March 2008 Archives

The Billarys Say "McCain's The One!"

At precisely 4:24 this morning, I was visited with an insight that underscored just what both Barack Obama and the Democratic Party are actually up against. Again taking advantage of their complete willingness to do the utterly unthinkable in order to get what they want (eventually, at least) the Billarys have decided that if they can’t deny Obama the nomination, they will at least deny him the presidency. They have reached this decision, I believe, not simply because they’re sore losers, which, God knows, they certainly are, but from a cold calculation that, if Oby is to be the nominee, Hillary’s still white-hot presidential ambitions are ultimately better served by seeing John McCain win in November rather than “her opponent,” as ol’ Bill slyly denotes him when he suggests that Obama comes up short in the patriotism department compared to McCain and Ms. Bill.

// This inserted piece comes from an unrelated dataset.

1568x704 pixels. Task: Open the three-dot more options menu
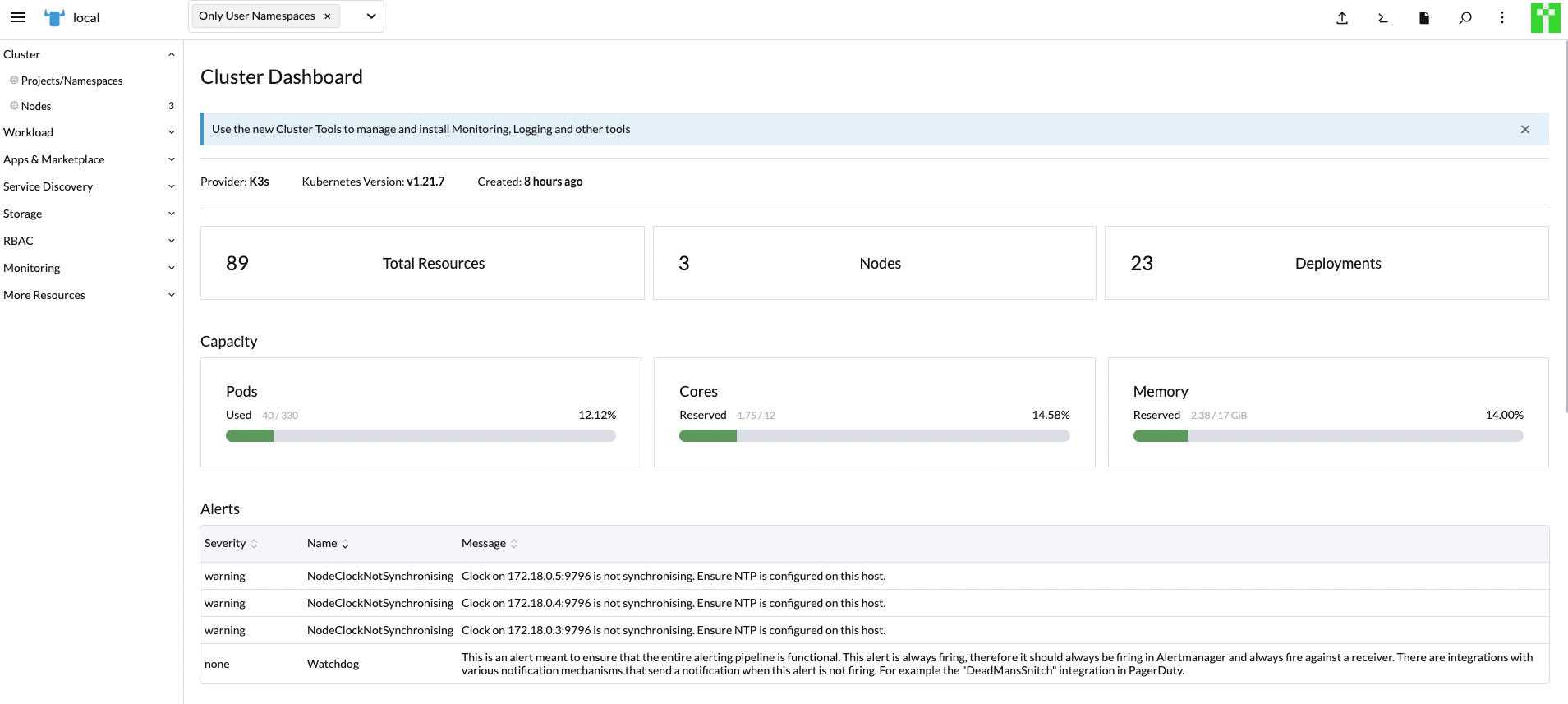click(1502, 17)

It’s all so startlingly simple that I’m sure this has occurred to a zillion other folks. If Oby wins, unless he’s unspeakably awful, he’s a shoo-in for re-nomination in 2012. If he is unspeakably awful, he’s probably soiled the nest for his would-be Democratic successor. On the other hand, if Oby isn’t elected this fall, Hillary has full-blown “I told you so” rights, and four years to lay a huge guilt trip on her party for withholding what was rightly hers this year, before graciously agreeing to accept its nomination in 2012. By that time McCain will make Methuselah seem prepubescent, and given his recent slip-ups, he might actually get confused and endorse Hillary himself. This scenario explains why, short of telling the truth, of course, the Billarys would rather do just about anything other than speak ill of Johnny Mac these days. In fact, Bill’s got such a case of McCain fever that if the two ever got off to themselves, the good senator would be well advised to have his suit cleaned immediately, just in case.

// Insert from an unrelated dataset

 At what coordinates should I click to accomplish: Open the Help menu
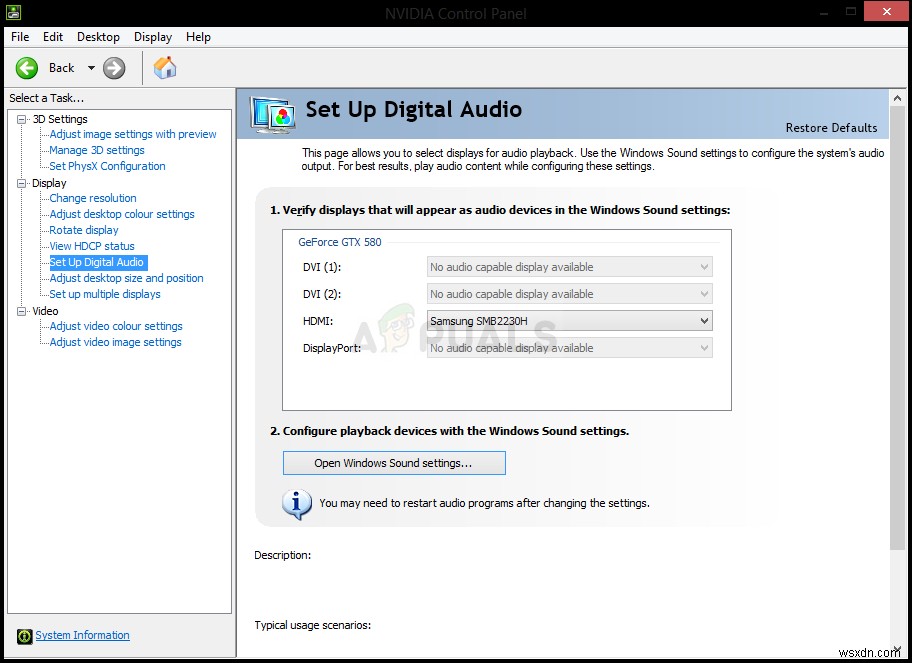tap(198, 36)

You may well scoff at such conspiratorial thinking, but if you think the Billarys are above such nefarious behavior, I‘ve got news for you: “THEY AIN’T ABOVE NOTHIN’!” We’re talking about people who lie with absolute aplomb not only purposefully but sometimes simply for the pure hell of it, just to see if they can get away with it, even when, as my mama used to say, “the truth would suit better.” Recall here Hillary’s recent account of her bravery under sniper fire in Bosnia. If you saw the video, you also saw that she was lying with such conviction and sincerity, that even though you already knew better, you could have sworn you were there with her, ducking the bullets zipping just overhead.

“What of party loyalty?” you ask. “What of it?” the Billarys respond. Ms. Clinton has hardly established herself as much of a Party girl, Democratic or otherwise. It has finally dawned even on self-absorbed New Yorkers that Hillary had about as much real interest in representing them in the Senate as Bill would have had in making out with Eleanor Roosevelt.(or vice-versa, for that matter) New York was simply the best launching pad for her presidential campaign. If Arkansas has as many people with as much money, she would just as soon senator-ized for them for a few years. (Some misguided concern for fairness forces me to point out that, if Oby goes to the White House, his career as a senator from Illinois will be effectively be “one and done.”) In raising a bodacious $20 million-plus war chest for her 2006 senatorial re-election bid against a no-way-in hell Republican opponent, Miss Hillary gobbled up dollars that might have gone to other truly needy Democratic candidates while, padding her 2008 coffers and scoring major intimidator points among prospective rivals for the Demo presidential nod.

At this point, certainly, the real beneficiary of the Billarys’ balls-out trashing of Obama would appear to be John McCain. The latest national polls show him leading Oby by nine points and Hillary by five. Meanwhile, among Dems,“her opponent” has regained a slight lead over the Bosnian war hero. The not-quite-right Rev. Wright doubtless has something to do with Oby’s skid, of course, and it’s too soon to tell whether he will become less burdensome as time passes. Meanwhile, McCain’s beloved “surge” appears to be slipping into reverse. A hundred years, huh, John? Regardless of what happens from here on ,one thing at least seems likely. If Barack Obama is elected in November, neither he nor his party will have to worry about sending any thank-you notes to the junior senator from New York and her former first-Bubba spouse.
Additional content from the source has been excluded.